Prompt: The records below must be transcribed exactly, with each picture left out.

[Extracted data — start]

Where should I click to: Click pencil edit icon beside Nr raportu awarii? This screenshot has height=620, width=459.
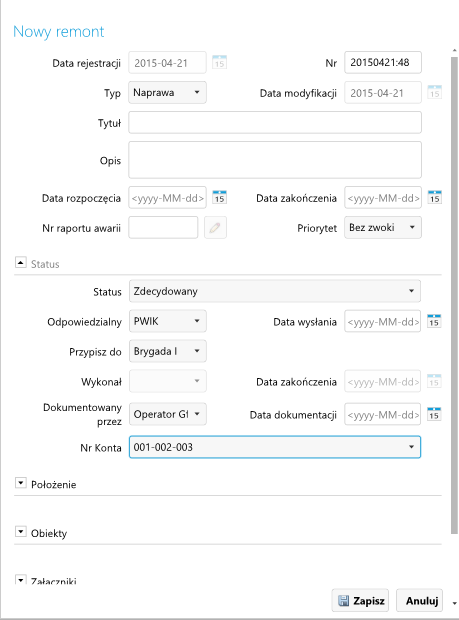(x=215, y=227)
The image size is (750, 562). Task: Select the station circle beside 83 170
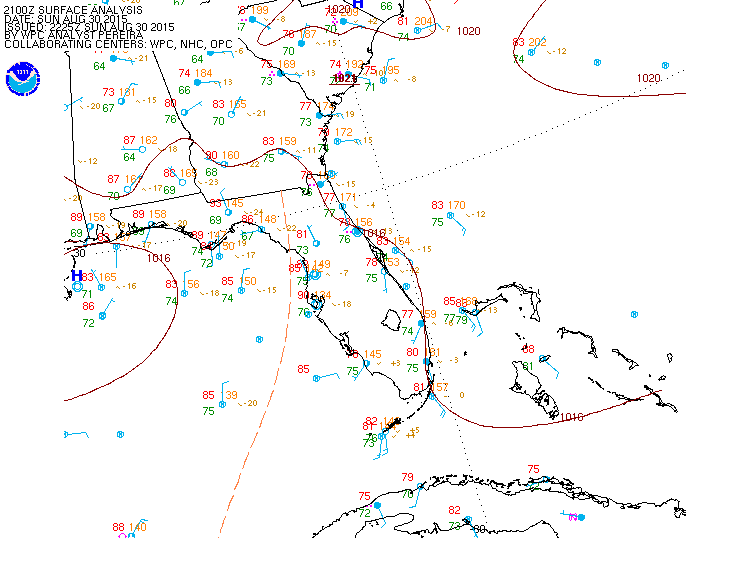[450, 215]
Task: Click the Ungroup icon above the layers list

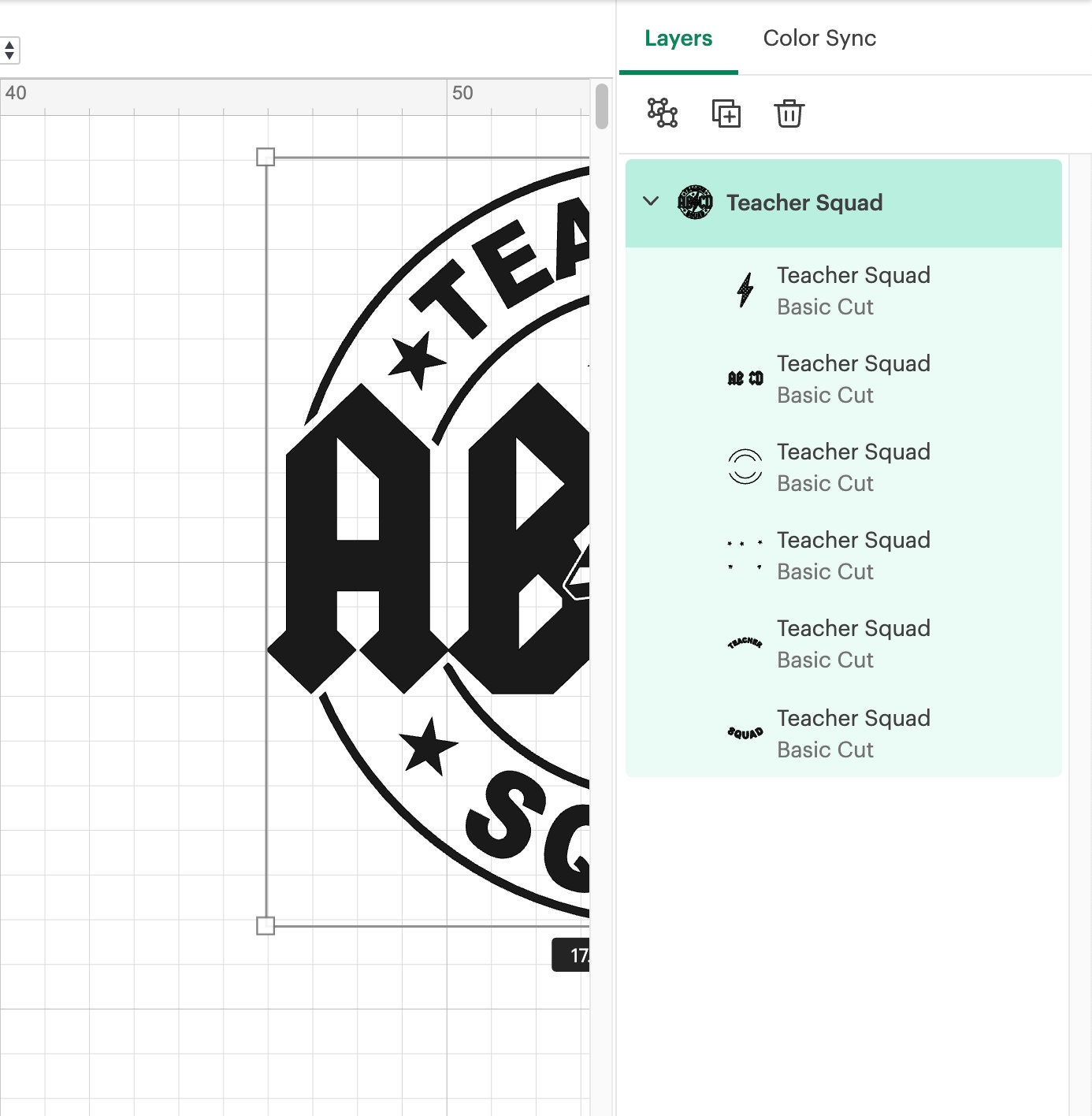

[Extracted data — finish]

Final answer:
Where should I click to: Click pencil edit icon beside Nr raportu awarii? This screenshot has height=620, width=459.
(x=215, y=227)
The image size is (750, 562). Task: Select the station circle beside 83 170
[450, 215]
Task: Click the Ungroup icon above the layers list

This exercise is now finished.